2009-07-30 Thread Andrew Gould
On Thu, Jul 30, 2009 at 3:06 PM, Adam Vande Moreamvandem...@gmail.com wrote:
 On Thu, Jul 30, 2009 at 2:32 PM, PJ af.gour...@videotron.ca wrote:

 I have (supposedly, as I am told by my bootup) upgraded to 7.2
 Wonderful. But how do i make this thing work. I've managed to do it on
 an amd64 on an ACER Travelmate 4400 running at 1600mhz.
 This box runs on 3ghz; Xorg comes up and the mouse is dead. Flashplayer9
 with linux-emulator f8 and all the tweaks does not work, acroread9 does
 not either,
 hal is useless.
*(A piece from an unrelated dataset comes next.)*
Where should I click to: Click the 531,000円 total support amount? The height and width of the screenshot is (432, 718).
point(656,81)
I've tried turning off the option AllowEmptyInput to
 off; i've tried starting hal - and when I run startx, the configuration
 file is the default built-in... I don't understand what the hell is
 going on... None of the solutions on google seem to work either...
 oh, but there is some sunlight in neverneverland... I can boot and I can
 install all kinds of files - funny, I don't want to play with this crap...
 and I certainly am not going to reinstall after all I have gone
 through... If I do reinstall, it will be another OS.
 If it all works on amd64, what's wrong with i386?
 I think it's time to switch to something more reliable.
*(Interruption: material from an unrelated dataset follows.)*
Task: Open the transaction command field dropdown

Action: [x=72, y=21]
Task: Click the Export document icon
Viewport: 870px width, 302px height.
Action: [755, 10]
 There's nothing wrong i386, at least in the regard you're suggesting.  Try
 searching deeper within yourself for the issue.

 --
 Adam Vande More

I don't think that answer was helpful.

PJ is not alone in frustration regarding 7.2.  For many users, it's
hard to tell whether the balance of difficulties lies in bugs or new
manual configuration requirements of 7.2.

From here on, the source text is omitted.